Festa del Duca | Marche travelling

Festa del Duca

Urbino è la città del Rinascimento per eccellenza. Conosciuta in tutta la Penisola per le sue bellezze e per la suo storia, qui lo splendore del passato si può respirare ad ogni angolo di strada.

Cosa può esserci di meglio allora di una rievocazione storica che torna a far risplendere quella che fu l’Urbino rinascimentale e, in particolare, la corte del Duca Federico da Montefeltro, con i suoi personaggi, i suoi racconti, i suoi ambienti e i suoi sapori. Questo è la Festa del Duca, un evento che ha ormai superato le quaranta edizioni e che ogni hanno prende luogo intorno alla metà di agosto (nel mese di dicembre si celebra invece tradizionalmente la “Festa del Duca d’inverno”, il cui fulcro è rappresentato dalla ricostruzione della Natività della Bibbia di Federico da Montefeltro). Un vero e proprio “festival del Rinascimento”, caratterizzato da momenti unici e suggestivi che si inseriscono all’interno di un’atmosfera di festa dal gusto secolare.

Magiche sono le opere e le recite teatrali, che vedono coinvolti artisti di fama nazionale con esibizioni che prendono luogo nella inimitabile cornice del cortile del Palazzo Ducale.

Imperdibile il corteo storico: una grande sfilata che conta oltre 400 figuranti in costume che, tra le piazze e le vie del centro storico, riportano la città indietro nei secoli fino ai sui fasti rinascimentali.

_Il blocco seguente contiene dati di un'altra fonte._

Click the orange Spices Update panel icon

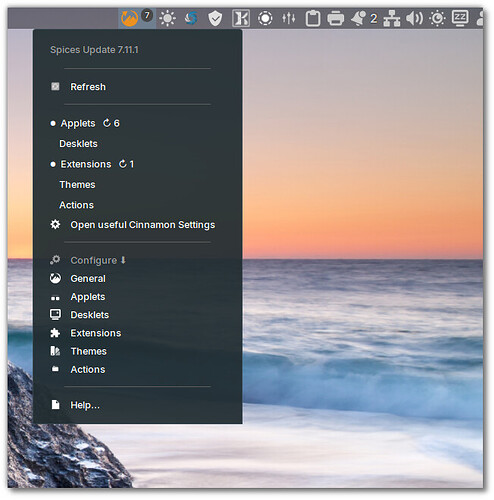129,18
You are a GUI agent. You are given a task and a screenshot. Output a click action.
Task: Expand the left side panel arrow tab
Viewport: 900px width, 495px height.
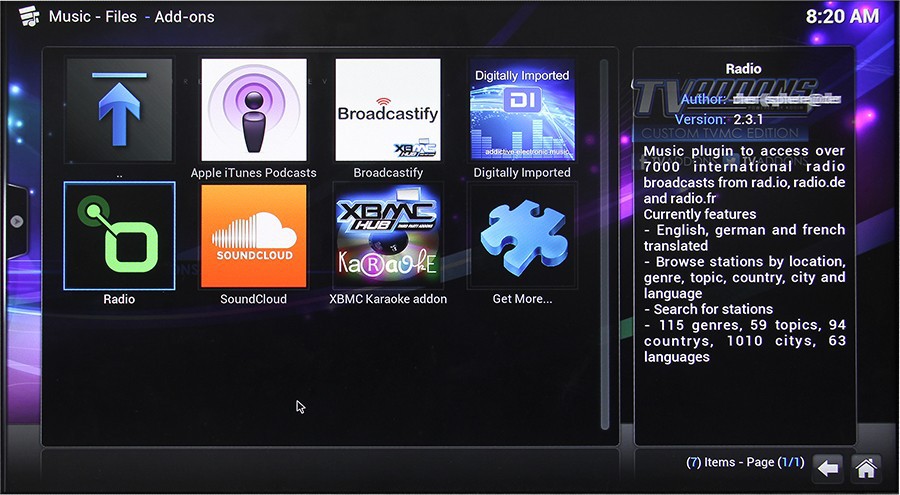16,221
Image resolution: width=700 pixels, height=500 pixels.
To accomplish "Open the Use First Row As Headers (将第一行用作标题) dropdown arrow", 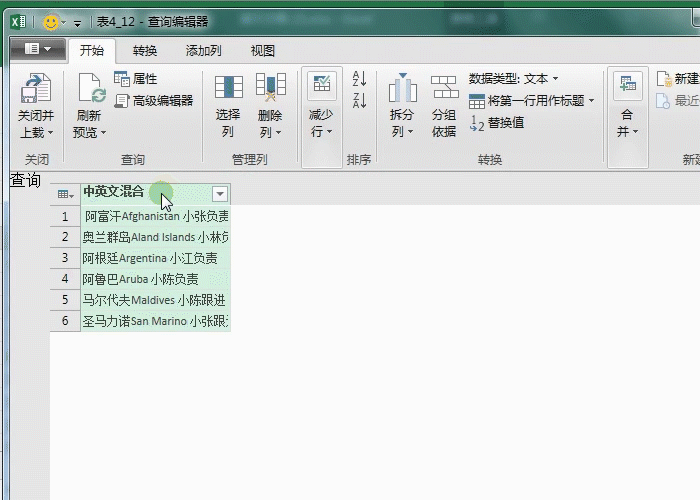I will (x=591, y=101).
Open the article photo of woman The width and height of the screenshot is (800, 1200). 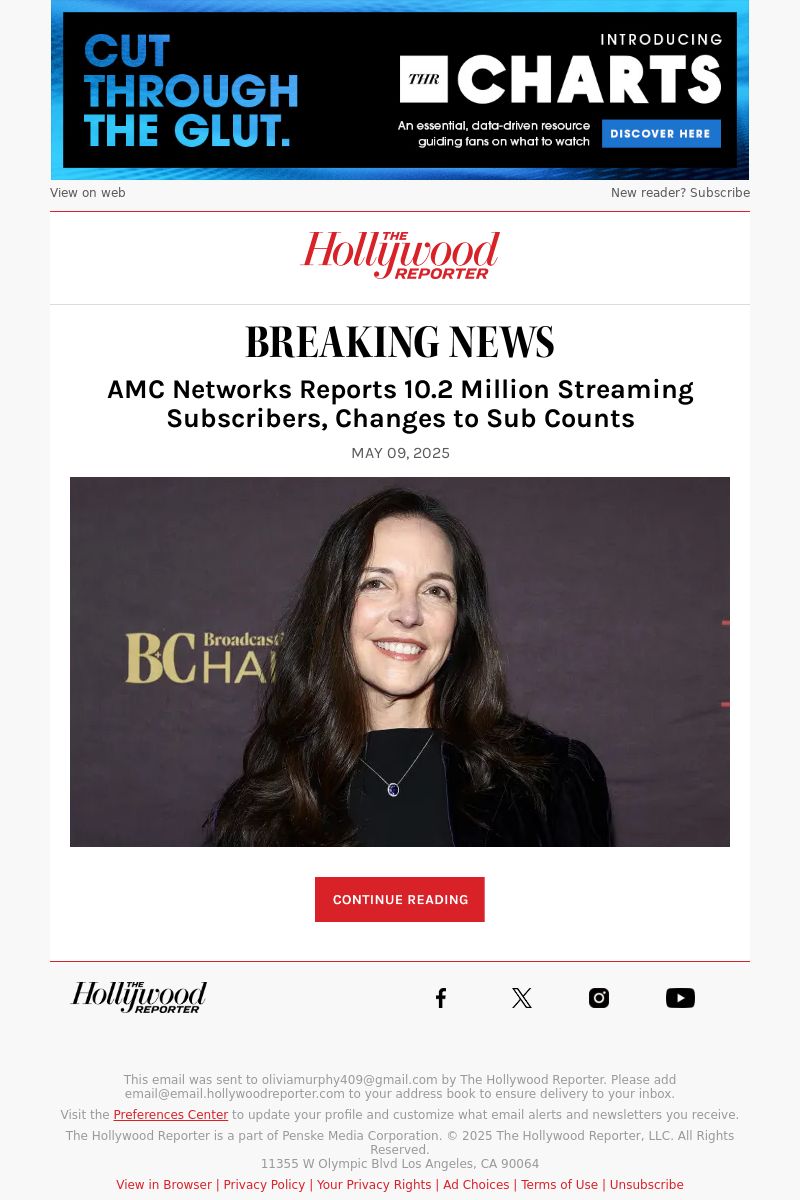pyautogui.click(x=400, y=662)
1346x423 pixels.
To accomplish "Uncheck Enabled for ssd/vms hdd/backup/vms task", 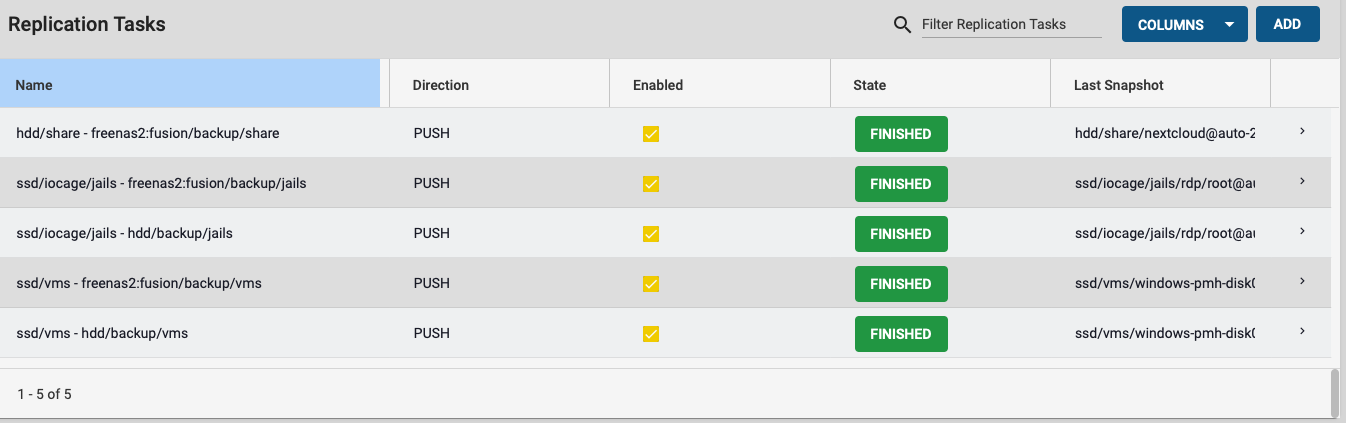I will (651, 334).
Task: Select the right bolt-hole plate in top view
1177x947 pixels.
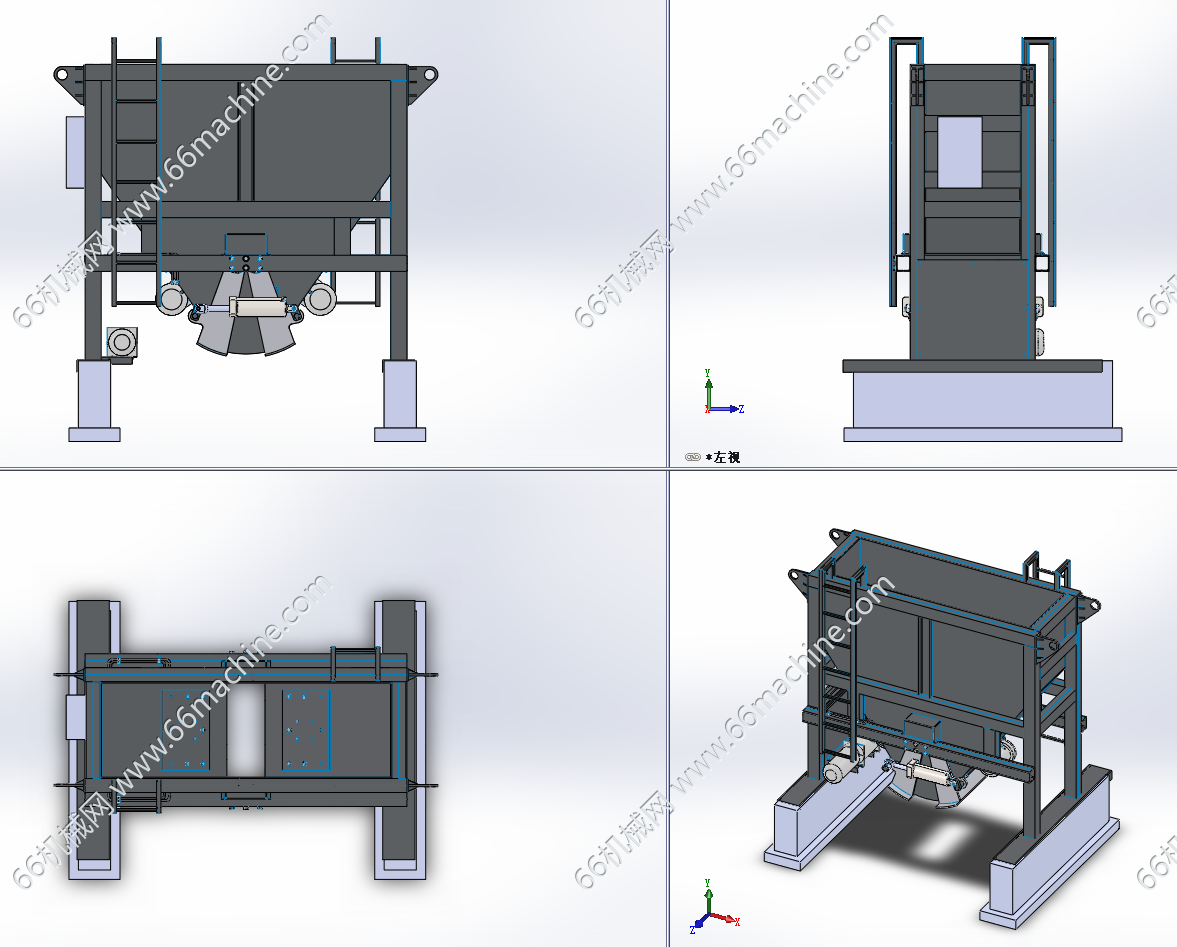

E poi come non lasciarsi affascinare dal Grande giuoco dell’Aita, rievocazione di quella che fu una sfida voluto dallo stesso Duca Federico, portata avanti per circa 200 fino all’abolizione del 1632 quando Urbino passò allo Stato Pontificio. Il gioco vede coinvolti gli Aitanti, urbinati divisi in squadre e pronti a darsi battaglia per la conquista della vittoria, anch’essi con indosso costumi storici. Una contesa che ricorda per certi versi un’unione tra lotta e il moderno rugby, cui si può assistere assicurandosi uno dei posti nelle tribune che circondano il campo da gioco.

Voi siete pronti a farvi coinvolgere dalla meraviglia della Urbino rinascimentale?